LISTED ENTRIES:

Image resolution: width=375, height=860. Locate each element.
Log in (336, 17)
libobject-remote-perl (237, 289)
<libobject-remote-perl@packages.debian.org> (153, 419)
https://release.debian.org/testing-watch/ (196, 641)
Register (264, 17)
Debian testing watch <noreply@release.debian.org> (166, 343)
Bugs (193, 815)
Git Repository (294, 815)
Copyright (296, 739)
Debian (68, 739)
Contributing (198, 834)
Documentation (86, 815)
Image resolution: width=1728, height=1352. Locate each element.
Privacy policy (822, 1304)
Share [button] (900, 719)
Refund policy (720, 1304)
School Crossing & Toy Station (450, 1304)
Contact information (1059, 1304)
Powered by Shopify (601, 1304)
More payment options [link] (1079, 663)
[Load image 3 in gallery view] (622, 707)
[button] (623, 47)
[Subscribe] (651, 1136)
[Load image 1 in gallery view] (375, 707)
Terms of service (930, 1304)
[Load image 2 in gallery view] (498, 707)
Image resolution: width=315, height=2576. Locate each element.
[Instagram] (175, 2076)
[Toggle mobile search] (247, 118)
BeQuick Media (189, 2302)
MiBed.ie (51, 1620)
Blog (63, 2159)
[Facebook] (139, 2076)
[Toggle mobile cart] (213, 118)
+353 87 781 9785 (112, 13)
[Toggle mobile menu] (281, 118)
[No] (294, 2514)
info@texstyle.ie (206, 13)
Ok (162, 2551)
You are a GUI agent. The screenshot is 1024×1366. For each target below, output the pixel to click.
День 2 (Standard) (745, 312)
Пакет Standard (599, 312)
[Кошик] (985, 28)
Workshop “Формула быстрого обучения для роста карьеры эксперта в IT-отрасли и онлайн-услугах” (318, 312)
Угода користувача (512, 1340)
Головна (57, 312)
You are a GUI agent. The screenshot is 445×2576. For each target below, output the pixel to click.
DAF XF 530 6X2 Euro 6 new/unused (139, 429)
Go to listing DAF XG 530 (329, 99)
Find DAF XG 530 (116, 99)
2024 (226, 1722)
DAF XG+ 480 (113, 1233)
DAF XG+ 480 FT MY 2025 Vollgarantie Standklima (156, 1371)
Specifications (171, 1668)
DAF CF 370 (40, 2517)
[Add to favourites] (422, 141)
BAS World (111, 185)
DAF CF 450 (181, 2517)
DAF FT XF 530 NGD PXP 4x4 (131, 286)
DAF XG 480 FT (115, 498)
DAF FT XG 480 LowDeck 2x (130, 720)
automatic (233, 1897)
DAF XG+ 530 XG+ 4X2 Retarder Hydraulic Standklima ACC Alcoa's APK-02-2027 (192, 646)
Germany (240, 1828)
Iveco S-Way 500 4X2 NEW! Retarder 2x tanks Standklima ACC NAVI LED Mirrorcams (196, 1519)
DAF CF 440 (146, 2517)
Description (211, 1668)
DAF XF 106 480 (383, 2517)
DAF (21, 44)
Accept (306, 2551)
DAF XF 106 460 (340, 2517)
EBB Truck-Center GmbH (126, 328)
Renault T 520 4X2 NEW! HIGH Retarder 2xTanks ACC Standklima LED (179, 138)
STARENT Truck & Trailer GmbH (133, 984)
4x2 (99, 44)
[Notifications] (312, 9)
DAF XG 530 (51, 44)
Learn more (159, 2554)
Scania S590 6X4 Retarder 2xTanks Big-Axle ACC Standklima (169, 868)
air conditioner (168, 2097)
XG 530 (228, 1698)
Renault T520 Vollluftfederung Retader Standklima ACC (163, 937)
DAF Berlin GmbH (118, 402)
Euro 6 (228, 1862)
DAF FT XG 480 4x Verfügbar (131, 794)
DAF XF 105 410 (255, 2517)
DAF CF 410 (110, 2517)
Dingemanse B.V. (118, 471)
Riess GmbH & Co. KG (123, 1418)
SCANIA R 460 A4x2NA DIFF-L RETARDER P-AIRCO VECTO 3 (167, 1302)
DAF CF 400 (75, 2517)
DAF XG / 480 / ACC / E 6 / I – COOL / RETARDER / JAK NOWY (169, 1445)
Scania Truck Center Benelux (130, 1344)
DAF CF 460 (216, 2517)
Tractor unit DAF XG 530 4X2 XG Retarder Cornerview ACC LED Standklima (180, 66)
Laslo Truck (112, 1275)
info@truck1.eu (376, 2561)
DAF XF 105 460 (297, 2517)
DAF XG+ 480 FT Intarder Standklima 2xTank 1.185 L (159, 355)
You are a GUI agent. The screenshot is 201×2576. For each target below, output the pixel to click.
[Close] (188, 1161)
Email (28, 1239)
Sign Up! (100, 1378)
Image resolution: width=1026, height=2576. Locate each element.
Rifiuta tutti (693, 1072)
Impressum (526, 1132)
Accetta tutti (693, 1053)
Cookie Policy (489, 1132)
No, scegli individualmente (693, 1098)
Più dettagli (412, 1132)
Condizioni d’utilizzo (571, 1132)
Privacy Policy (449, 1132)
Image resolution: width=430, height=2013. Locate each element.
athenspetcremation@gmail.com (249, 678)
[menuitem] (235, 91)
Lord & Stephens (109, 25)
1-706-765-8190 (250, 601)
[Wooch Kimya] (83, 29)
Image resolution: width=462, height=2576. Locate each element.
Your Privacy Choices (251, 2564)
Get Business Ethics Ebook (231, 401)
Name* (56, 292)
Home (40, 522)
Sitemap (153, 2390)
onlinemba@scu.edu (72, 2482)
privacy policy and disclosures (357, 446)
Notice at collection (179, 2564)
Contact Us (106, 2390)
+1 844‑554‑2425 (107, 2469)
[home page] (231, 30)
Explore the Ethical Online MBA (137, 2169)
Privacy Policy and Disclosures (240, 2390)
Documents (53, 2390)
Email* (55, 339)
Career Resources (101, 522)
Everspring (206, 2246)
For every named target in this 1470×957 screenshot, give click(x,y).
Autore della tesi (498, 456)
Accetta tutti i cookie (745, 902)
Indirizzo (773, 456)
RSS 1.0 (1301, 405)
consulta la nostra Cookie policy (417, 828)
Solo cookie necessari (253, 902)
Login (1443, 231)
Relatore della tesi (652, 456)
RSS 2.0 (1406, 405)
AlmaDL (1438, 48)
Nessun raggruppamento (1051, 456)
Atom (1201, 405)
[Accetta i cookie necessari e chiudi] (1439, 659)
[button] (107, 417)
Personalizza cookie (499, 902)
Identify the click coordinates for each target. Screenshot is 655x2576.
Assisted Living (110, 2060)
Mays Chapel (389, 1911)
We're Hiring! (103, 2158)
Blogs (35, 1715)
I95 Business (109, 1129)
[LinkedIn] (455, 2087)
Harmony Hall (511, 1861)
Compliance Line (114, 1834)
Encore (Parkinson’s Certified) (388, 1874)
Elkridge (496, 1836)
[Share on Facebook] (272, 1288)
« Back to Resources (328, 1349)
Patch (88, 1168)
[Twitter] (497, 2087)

DIRECTIONS: Please state how many lines in the entries above include the string "remote", and write only that number.

OUTPUT OF THE EXERCISE: 2